Give up nationalism, change immigration policy, they will be fine in one year with folks from their Asia neighbors.

[–] KumaSudosa 3 points 2 days ago

You know that their Asian neighbours also have low birth rates, right? Then it's simply shifting the issue to another area.

[–] Ledericas@lemm.ee 2 points 2 days ago

It's funny all these countries promoting nationalistic policies are actually used a distraction from their lower birth rate problems. Eg, threatening or commiting wars

[–] gandalf_der_12te@discuss.tchncs.de 9 points 2 days ago* (last edited 2 days ago) (1 children)

Low birth rates are only a crisis for the capitalists (and actually not even that, see below).
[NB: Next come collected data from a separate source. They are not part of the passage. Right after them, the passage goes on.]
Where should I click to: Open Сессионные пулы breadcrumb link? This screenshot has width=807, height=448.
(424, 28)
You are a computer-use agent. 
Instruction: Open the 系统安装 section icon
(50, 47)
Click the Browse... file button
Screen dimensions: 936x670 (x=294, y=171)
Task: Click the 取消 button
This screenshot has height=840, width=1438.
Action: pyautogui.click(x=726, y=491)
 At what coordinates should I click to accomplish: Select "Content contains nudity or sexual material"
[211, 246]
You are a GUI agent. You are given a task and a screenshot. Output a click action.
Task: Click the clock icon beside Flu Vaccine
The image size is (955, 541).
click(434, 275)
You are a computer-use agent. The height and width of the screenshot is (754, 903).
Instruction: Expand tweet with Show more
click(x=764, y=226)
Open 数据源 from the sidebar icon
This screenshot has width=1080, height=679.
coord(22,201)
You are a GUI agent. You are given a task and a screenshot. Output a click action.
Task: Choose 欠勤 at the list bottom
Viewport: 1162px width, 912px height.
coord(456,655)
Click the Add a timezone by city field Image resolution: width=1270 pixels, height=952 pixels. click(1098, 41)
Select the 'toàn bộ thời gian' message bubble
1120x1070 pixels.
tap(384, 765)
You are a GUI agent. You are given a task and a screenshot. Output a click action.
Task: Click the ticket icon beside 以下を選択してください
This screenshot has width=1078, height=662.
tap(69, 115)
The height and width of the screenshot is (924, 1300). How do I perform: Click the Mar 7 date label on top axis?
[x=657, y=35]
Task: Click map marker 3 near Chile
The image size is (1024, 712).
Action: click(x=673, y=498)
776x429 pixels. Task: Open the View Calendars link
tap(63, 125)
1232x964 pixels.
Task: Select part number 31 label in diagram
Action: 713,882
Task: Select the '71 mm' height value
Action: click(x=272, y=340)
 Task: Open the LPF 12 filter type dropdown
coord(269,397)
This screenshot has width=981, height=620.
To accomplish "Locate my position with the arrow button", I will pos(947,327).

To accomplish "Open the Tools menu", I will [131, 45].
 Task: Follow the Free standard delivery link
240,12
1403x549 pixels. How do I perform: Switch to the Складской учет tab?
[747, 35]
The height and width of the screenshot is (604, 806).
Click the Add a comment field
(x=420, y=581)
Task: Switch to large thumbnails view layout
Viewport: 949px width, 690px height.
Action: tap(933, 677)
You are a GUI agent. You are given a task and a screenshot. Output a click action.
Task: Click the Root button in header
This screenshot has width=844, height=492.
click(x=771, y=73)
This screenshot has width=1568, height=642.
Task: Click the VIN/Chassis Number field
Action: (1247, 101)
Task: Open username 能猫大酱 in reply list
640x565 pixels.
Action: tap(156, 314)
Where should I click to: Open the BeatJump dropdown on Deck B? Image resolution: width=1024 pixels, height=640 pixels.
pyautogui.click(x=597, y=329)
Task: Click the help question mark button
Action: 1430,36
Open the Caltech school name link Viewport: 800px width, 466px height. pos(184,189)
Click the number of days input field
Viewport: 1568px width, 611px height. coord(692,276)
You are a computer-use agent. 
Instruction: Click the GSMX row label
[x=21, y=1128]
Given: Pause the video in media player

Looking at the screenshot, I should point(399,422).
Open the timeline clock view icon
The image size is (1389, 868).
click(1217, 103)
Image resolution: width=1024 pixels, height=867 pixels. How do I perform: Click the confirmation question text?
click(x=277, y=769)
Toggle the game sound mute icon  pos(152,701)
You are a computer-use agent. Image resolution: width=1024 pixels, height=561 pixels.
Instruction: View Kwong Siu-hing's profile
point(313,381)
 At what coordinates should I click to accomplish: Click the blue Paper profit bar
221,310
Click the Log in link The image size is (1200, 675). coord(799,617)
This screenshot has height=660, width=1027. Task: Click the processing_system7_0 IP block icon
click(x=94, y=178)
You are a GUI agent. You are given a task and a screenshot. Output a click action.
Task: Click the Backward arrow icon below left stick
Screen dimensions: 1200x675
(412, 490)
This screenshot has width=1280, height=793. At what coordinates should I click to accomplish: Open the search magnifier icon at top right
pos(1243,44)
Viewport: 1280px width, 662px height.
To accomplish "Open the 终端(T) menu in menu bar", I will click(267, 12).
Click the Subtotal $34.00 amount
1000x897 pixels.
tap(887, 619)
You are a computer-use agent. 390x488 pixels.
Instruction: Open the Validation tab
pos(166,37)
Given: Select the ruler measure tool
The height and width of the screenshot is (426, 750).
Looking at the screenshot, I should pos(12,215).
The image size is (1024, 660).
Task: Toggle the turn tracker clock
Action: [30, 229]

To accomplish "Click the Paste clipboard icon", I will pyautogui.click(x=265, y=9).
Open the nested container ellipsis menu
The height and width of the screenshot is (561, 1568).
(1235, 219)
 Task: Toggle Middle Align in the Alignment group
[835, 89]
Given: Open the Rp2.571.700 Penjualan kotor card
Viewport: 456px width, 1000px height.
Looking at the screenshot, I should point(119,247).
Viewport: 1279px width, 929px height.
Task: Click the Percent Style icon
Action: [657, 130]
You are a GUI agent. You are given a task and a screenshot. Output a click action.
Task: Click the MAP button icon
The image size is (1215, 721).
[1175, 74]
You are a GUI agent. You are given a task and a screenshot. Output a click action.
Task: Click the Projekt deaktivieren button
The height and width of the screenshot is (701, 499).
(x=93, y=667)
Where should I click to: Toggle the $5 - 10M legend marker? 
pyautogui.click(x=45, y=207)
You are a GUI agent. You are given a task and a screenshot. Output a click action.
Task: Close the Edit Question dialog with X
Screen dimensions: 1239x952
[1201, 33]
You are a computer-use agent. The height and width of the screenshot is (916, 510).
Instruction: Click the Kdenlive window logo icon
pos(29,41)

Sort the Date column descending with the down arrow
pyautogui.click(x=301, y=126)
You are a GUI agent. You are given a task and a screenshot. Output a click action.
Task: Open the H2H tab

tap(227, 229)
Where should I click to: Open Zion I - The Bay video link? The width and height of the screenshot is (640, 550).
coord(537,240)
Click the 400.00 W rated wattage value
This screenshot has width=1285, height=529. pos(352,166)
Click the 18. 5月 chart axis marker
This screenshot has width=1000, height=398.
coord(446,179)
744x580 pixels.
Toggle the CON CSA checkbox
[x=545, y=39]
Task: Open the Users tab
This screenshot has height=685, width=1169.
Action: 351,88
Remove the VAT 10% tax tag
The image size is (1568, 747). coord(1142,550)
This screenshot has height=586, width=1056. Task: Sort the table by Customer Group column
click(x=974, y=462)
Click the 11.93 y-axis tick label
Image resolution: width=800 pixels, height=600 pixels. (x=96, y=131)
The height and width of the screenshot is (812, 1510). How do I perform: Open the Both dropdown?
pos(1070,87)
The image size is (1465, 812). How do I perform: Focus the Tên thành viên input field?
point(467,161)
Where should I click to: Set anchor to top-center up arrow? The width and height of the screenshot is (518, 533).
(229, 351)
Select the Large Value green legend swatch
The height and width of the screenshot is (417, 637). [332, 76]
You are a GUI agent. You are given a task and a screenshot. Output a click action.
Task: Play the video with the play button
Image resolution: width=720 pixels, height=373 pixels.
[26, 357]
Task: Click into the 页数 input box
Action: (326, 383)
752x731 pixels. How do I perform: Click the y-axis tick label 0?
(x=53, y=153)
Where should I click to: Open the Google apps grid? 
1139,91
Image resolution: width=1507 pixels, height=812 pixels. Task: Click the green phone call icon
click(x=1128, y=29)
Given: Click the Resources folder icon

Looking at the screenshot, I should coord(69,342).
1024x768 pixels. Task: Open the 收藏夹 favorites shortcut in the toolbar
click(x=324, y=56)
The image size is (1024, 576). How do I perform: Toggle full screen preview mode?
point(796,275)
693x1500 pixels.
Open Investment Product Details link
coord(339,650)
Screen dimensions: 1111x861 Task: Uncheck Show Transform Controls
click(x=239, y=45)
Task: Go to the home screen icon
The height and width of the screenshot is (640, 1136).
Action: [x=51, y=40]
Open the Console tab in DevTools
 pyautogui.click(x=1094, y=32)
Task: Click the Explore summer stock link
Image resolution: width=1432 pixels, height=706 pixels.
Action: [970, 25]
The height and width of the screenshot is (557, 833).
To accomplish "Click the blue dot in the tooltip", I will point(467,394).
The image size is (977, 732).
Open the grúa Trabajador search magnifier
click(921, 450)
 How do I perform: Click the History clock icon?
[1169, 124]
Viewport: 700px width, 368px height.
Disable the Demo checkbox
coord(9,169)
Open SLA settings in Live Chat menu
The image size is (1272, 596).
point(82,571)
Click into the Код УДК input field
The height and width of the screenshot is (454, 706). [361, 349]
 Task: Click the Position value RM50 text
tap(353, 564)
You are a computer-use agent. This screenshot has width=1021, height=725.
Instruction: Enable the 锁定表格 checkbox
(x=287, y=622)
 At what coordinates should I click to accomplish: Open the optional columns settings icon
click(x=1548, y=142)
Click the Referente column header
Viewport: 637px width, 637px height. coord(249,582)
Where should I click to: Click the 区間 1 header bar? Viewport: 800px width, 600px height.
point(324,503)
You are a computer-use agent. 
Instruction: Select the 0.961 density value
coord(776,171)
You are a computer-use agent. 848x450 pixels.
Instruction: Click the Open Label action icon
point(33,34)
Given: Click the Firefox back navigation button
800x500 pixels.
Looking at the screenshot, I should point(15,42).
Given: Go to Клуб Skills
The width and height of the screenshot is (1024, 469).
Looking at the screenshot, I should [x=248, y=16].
They increase wages and improve living standards for the population.

We're gonna hit an unemployment crisis in 10-15 years, partially due to AI replacing white-collar workers. If we have a lot of unemployed people, capitalists are gonna complain about how much unemployment money costs. It's actually better to have lower birthrates for capitalists as well, they only didn't realize it yet.

Also, it increases wages because wages are determined through supply and demand of human labor. If there's less supply, prices for labor (wages) are higher.

[–] KumaSudosa 5 points 2 days ago

Really depends on the society. South Korea, for example, is definitely genuinely threatened by its way too sharp decline - including culturally. Otherwise I agree that negative effects are generally overexaggerated and that the future will inevitably demand less human labour.

[–] resipsaloquitur@lemmy.world 8 points 2 days ago (3 children)

Oh no, more space and resources for one of the most crowded and resource-constrained countries on earth.